I was watching The Magnificent Ambersons the other afternoon, which, if you're not familiar with the film, is an American masterpiece (despite the best efforts of RKO to shape it into something more palatable to a wartime audience) based on the classic novel by Booth Tarkington about the inevitable deterioration/destruction of a wealthy turn-of-the-century (last century) dynasty. It's a film about the engines of social change. In this case, literally an engine: the horseless carriage.
In the course of the film, inventor and automobile manufacturer Eugene Morgan is taken to task by the spoiled and shiftless son of aristocratic Isobel Amberson, the woman Eugene has loved all his life. The young man recognizes correctly that the automobile is going to change life as they all know it. Naturally, being rich and privileged and insulated from reality, the young man likes life just as it is.
Anyway, everyone is shocked by young George's outburst, except Eugene who responds in a reasoned, even sympathetic manner.
I'm not sure George is wrong about automobiles. With all their speed forward, they may be a step backward in civilization. It may be that they won't add to the beauty of the world or the life of men's souls. I'm not sure. But automobiles have come. And almost all outward things are going to be different because of what they bring. They're going to alter war and they're going to alter peace. And I think men's minds are going to be changed in subtle ways because of automobiles. And it may be that George is right. It may be that in ten or twenty years from now, if we can see the inward change in men by that time, I shouldn't be able to defend the gasoline engine but would have to agree with George: that automobiles had no business to be invented.
As I was listening to this speech, it occurred to me that you could easily substitute "AI" for "automobile," and Eugene would still be right.
AI is here to stay and life for all of us is going to change forever. Has already begun to change. Businesses are proudly touting their AI whatever in TV ads. In practical application as it relates to corporations, all these AI upgrades simply mean it's going to be harder than ever to get through to a real human being when you've got a problem. God help you if you've got to call AT&T. Granted, that's been true for the last ten years.
Someone was telling me what a terrible time the screenwriters chose to go on strike, but I think SAG-AFTRA showed foresight. Hell yes, in a capitalistic society the natural progression is to replace human labor with machines whenever possible! That is good business. That is how capitalism works. This is a fight that was absolutely going to happen. Better to attack from a position of strength than when you're already on the ropes, in my opinion.
That said, I am not by any stretch of the imagination anti-AI. I adore AI as a creative tool. AI is going to bring incredible gains to medicine, science, communication, agriculture... you name it. Yes, even the arts. It is fantastic.
And terrifying.
It has the potential to wipe us us off the gameboard.
For sure it is going to mean the loss of jobs. Absolutely. It is going to create other jobs. Absolutely. That is how all great advances in technology work. AI is another Industrial Revolution. It is the automobile. It is the computer. It is all that and more. It is the Atomic Age x 10.
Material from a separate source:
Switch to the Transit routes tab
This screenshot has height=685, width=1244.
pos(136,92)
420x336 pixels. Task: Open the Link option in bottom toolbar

And we are only on the cusp of what is to come.
There is no turning back. The very most we can hope for--must fight for--is the reasoned and ethical use and implementation of AI. But even that will be very hard to do in a country that has granted personhood to corporations. I mean, can you really imagine successfully arguing that a corporation should be limited in how profitable it can be by insisting it continue to employ a human workforce versus AI? In front of this Supreme Court? That has never been a winnable argument in this country. It is the antithesis of capitalism.
But that is the actual fight ahead of us. Yet all I see are people bitching that someone used a Midjourney image in their cover art. Or utlized ChatGPT for research. Sure. That's the big threat. And regulations on business stifle innovation and economic growth.
Talk about missing the forest for the trees.